A White House official tells The Huffington Post that the president will hold an event Wednesday alongside Transportation Secretary Ray LaHood, AFL-CIO President Richard Trumka, and U.S. Chamber of Commerce Chief Operating Officer David Chavern calling on Congress to pass a "clean extension" of surface transportation funding.

"The president will discuss the importance of moving forward with this extension to protect nearly a million American jobs and highlight the opportunity we have to work in a bipartisan way to further invest in rebuilding our nation’s infrastructure to strengthen our economy and create new jobs across the country," the aide said.

It remains to be determined whether the president will also include the issue in his highly publicized speech on job creation, set for next week. Administration officials were mum on the matter when asked about it by The Huffington Post, choosing instead to speak in broad strokes about what the president will discuss.

But Democrats on and off the Hill say that the current spending levels must be maintained if the party is to be viewed as serious about jobs. Surface transportation spending is set to run out on September 30; if it is allowed to lapse, thousands of federal construction jobs would simply be lost.

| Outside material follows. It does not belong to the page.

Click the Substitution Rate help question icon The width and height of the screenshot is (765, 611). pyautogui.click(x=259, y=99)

Discussions about specific legislation that would extend the funding has caused friction between Republicans and Democrats. A bill has not yet been officially introduced. But Senator Barbara Boxer (D-Calif.), who chairs the Environment and Public Works Committee, has outlined a two-year extension at the cost of $109 billion, which would keep spending at its current levels. House Transportation and Infrastructure Chair John Mica (R-Fla.), meanwhile, has pushed a six-year extension with a 34 percent reduction in the amount spent.

A top Republican aide explained that the longer-term extension, which is more common for surface transportation authorizations, would "give states and transit agencies the predictability it needs to plan for long term projects." The aide added that given diminished revenues coming into the Highway Trust Fund, it was necessary to reduce the amount being spent on surface transportation. "You can't continue to write these checks that we can't cash," said the aide.

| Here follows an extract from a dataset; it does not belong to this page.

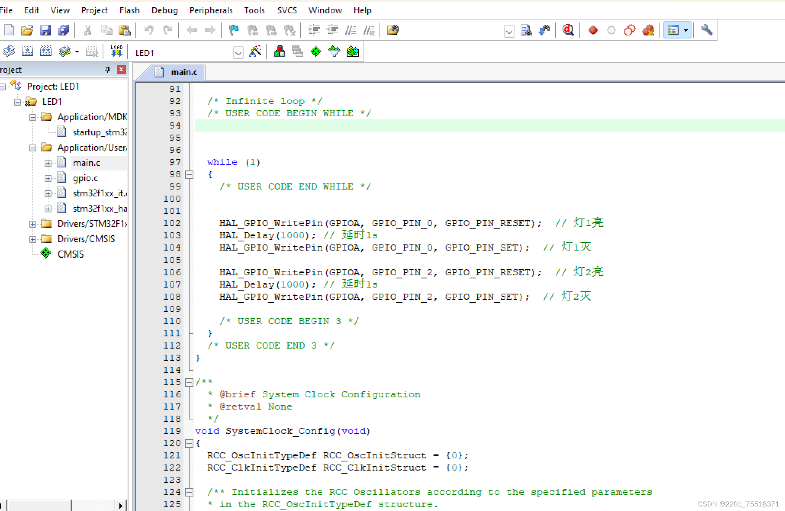Close the Project panel
Screen dimensions: 785x511
121,69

For Obama, however, the immediate standard to meet is job creation. And according to Boxer's office, the numerical difference in dollars spent between her plan and Mica's is the equivalent of 630,000 jobs. It was, perhaps, little surprise that at a time when it's extremely difficult to get information about the president's job speech, CBS reported that the White House wanted the $109 billion two-year package as part of Obama's plan to "spend big on the nation's roads and bridges."

Conservatives attacked the item as further evidence that the president couldn't tame his spending urges, though Democrats note that the $109 billion wouldn't be a spending increase, just a continuation of current spending levels. Indeed, when the last surface transportation bill expired in September 2009 (there have been seven temporary extensions since then) House Democrats proposed a $500 billion measure to takes its place -- the type of price tag that make lawmakers blush given the current push toward austerity.

Still, it's not entirely clear whether Obama will make a formal pitch for Boxer's proposal when he delivers his jobs address. While her outline does have a prominent Republican supporter -- Environment and Public Works ranking member Sen. James Inhofe (R-Okla.) -- the window for passage is incredibly tight. With all spending set to expire in one month, both chambers in Congress will rarely be in session simultaneously during September.

Most transportation spending advocates predict that Congress will resolve the issue in its usual fashion: by simply extending the current law until some future moment. That would keep current projects funded for now. But it would also mean that lawmakers will have punted on specific legislative changes that could spur even more job creation, such as allocating $1 billion (as opposed to $122 million) for the TIFIA program, which helps communities use federal credit assistance -- direct loans, loan guarantees, and lines of credit -- to leverage their transportation projects.

"We are going to need to do an extension because I don't think anybody thinks we will be able to get a two-year bill or a six-year bill done in the next thirty days," said the Republican aide.